Wapenembargo
Click op de foto op het beschreven kanon
In de periode dat mijn ouders een hotel aan de boulevard van Scheveningen runden, hadden zij ooit een verknipte Duitser te gast, die idolaat was van al het wapentuig. Tijdens het allereerste borreluurtje van het nieuwe Busgesellschaft kwam hij al met de vraag, of mijn vader in het bezit was van wapens uit de tweede wereldoorlog.
Zonder daarbij een deal te willen sluiten over het terugkrijgen van zijn fiets, ging mijn vader daar wat pesterig op in. “Veel van de wapens die destijds, door jullie overhaaste vertrek zijn blijven liggen, heb ik inmiddels verkocht. Waaraan ik een mooie auto heb overgehouden. Ik heb alléén nog een afweergeschut in de kelder staan, die….”

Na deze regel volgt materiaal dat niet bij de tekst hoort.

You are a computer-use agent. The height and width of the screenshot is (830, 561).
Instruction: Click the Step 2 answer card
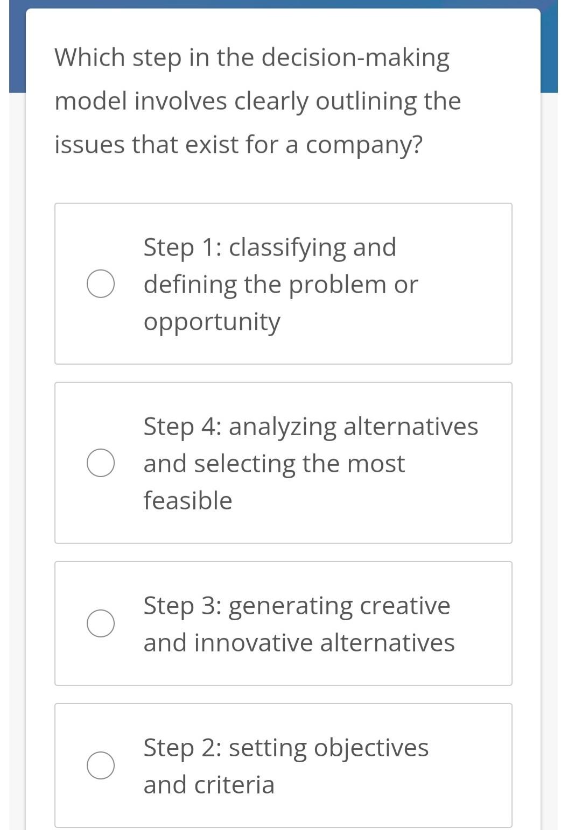283,765
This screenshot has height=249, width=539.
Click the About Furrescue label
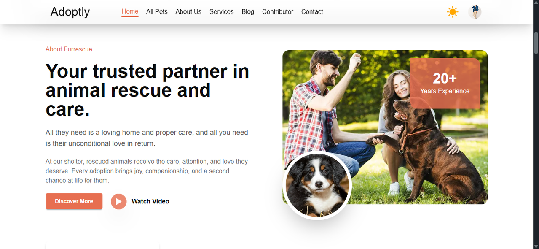point(69,49)
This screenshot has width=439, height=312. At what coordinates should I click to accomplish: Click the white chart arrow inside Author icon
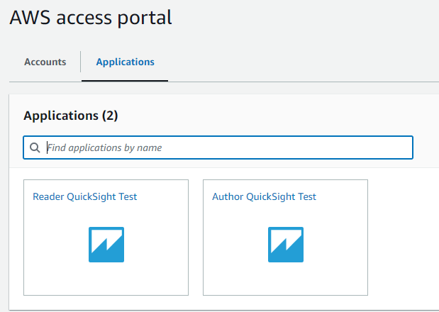tap(286, 240)
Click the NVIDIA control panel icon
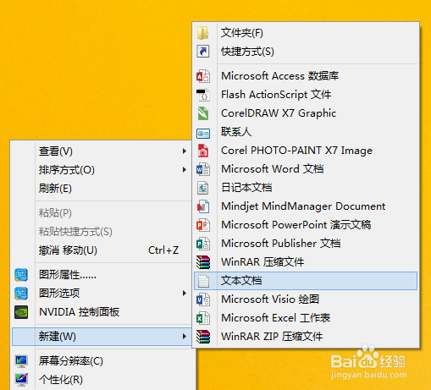Viewport: 431px width, 390px height. click(21, 312)
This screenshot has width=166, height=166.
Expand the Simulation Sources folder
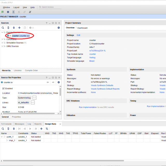click(x=2, y=43)
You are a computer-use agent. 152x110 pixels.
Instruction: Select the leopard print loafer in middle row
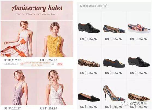point(89,63)
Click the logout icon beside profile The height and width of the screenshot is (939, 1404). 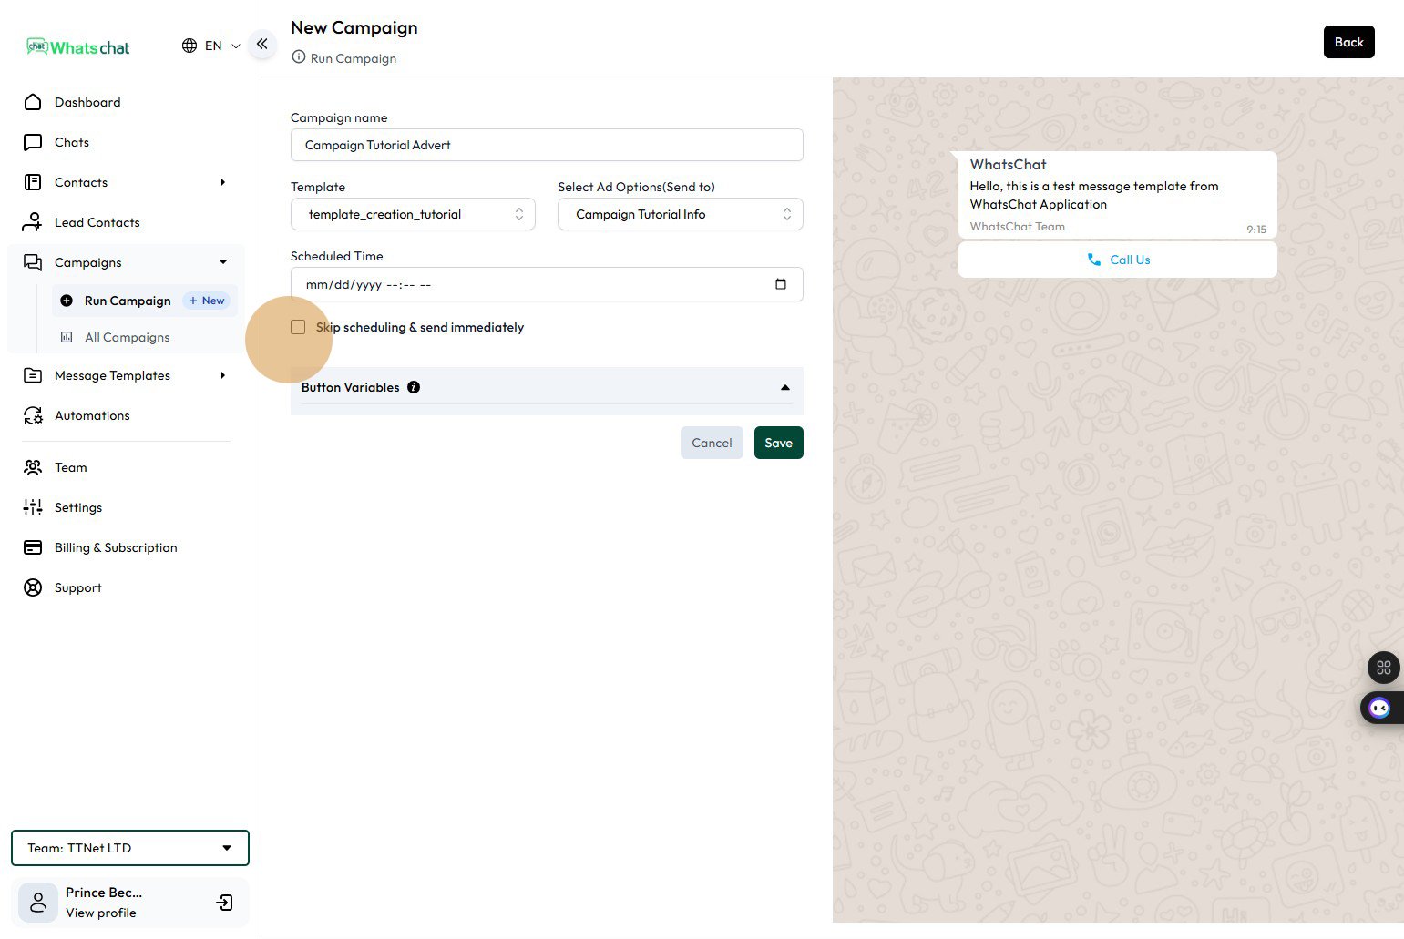coord(224,903)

De Duitse Pistolen Paultje onderbrak mijn vader gretig met het verzoek er even naar te mogen kijken. Pa wees dit echter van de hand, omdat er rondom dit geschut nog veel troep stond, wat eerst moest worden weggehaald. Zonder het aandringen van das Schwein af te wachten, ging mijn vader met de andere Duitse gasten gezellig in gesprek.
Na nog maar net zijn eitje te hebben getikt, stond de foute Duitser ‘s-ochtends al weer voor m’n vaders neus, om een bod uit te brengen op het Duitse afweergeschut. En nee, vervoer naar zijn Heimat zou geen enkel probleem vormen, want daarover wist hij wel een deal te sluiten met het Duitse touringcarbedrijf. “Met een trekhaak achter de bus aan?”, toetste m’n vader met plezier de mogelijkheden. “Vieleicht..”, hield Heinrich die mogelijkheid open.

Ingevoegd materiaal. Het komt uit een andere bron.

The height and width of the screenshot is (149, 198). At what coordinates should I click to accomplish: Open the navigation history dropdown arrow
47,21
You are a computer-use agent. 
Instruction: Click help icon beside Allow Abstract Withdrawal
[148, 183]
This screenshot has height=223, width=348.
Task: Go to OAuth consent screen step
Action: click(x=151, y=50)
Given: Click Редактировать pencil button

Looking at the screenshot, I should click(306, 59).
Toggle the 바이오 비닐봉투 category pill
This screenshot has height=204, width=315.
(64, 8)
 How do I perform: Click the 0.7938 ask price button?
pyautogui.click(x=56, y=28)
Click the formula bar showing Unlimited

“Maar ja, het is wel zo’n groot afweergeschut, waar je breeduit op moet zitten, om de Engelsen naar de beneden te kunnen halen”, geilde mijn vader kleine Adolf verder op. “Bitte, bitte, wann darf Ich gucken?”, vroeg hij met overslaande stem.
Opnieuw werd hem gevraagd geduld te betrachten. Eerst moet het geschut worden afgestoft, wat roestplekjes verwijderd en de loop met pompstok worden ingeolied, zodat ie weer pppfffbbwwoeemmn gebruiksklaar zou zijn.
Omwille van zijn auditieve ondersteuning nam mijn vader, demonstratief met twee vuisten vooruit, een operationele hurkzit aan. Bij de Mof liep z’n bezetenheid zienderogen verder op. Dagelijks bleef hij doorzeuren naar das Deutsche Waffe, waarbij de smoezen hem er van weg te houden, steeds onwaarschijnlijker werden. Tenminste, niet voor hem…
Inmiddels had mijn vader van zijn directe omgeving bijval gekregen, waarmee Heinrich nog meer werd opgefokt. Na een vakantie lang te hebben gezeverd, verdween der Herr Obersturmfurer toch weer uit ons leven. Natuurlijk niet nadat hem plechtig was beloofd, dat het afweergeschut volledig bedrijfsklaar, binnenkort op zijn adres zou worden afgeleverd.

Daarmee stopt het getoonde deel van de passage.